Da anni, i politicanti di professione parlano in modo rozzo e becero, usano insulti, fanno errori grammaticali, sbraitano. E soprattutto parlano poco di ciò che è necessario fare, di quel che serve al paese e alle persone, riservando molto del loro tempo a diffondere messaggi contro.
Adesso l’apoteosi è compiuta: il linguaggio da rutto impera, l’insulto è regola, la denigrazione dell’altro un merito, e tutto ciò alimenta l’odio e la contrapposizione, generando scontri che avvelenano la vita quotidiana, l’italiano contro lo straniero, il disoccupato contro il lavoratore.

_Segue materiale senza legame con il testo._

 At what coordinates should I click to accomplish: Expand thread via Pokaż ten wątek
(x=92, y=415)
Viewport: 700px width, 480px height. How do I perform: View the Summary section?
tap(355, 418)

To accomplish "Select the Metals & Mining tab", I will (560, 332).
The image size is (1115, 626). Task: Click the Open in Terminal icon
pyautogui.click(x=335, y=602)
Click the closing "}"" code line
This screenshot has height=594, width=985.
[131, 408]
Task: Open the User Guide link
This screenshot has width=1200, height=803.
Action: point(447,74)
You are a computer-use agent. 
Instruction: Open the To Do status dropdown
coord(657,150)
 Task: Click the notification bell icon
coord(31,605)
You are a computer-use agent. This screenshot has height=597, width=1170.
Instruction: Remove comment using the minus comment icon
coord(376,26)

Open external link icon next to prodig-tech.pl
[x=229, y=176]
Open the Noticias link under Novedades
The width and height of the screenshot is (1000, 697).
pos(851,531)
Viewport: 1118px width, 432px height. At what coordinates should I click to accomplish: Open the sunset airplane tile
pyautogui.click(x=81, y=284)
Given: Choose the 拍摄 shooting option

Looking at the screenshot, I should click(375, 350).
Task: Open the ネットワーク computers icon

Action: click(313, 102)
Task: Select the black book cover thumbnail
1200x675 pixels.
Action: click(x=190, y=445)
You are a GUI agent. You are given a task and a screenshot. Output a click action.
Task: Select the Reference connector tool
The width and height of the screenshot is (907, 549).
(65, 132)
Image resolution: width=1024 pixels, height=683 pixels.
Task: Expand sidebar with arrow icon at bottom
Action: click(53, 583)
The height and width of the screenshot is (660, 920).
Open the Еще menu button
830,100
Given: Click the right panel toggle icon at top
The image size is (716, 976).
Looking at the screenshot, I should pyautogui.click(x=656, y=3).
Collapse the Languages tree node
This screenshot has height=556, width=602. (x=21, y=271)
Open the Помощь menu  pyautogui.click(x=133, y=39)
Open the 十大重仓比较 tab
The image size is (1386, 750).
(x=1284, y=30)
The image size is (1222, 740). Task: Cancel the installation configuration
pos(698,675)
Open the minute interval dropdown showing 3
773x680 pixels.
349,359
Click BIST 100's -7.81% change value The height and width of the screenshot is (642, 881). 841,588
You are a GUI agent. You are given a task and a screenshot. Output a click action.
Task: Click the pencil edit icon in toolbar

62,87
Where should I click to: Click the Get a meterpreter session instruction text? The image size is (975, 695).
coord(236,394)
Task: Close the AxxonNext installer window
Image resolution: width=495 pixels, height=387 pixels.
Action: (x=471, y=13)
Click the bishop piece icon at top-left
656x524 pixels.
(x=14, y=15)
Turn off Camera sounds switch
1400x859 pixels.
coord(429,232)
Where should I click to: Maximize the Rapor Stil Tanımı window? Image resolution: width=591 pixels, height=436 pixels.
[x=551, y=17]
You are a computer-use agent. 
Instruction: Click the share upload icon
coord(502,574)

Io non sono così. E non voglio parlare in questo modo.
Voglio parlare in modo diverso, e di quel che ha politicamente senso. Di scuola, lavoro, ambiente, università e ricerca, corruzione e mafie, sanità, benessere delle persone, diritti. E “parlare di” significa – banalmente – impegnarsi per arrivare a governi, locali, nazionali, europei, che usino risorse per risovere i problemi, per fare le cose importanti.
Voglio parlare di ciò che conta, senza insultare nessuno, e possibilmente far capire che, nella maggior parte dei casi, ciò che finora è stato detto dai governanti di turno è solo propaganda.
Sono convinto che, per cambiare veramente le sorti di questo nostro malandato paese, sia necessario anche partire da qui: dall’uso di un nuovo linguaggio, per creare una nuova politica.
Una politica a favore delle persone.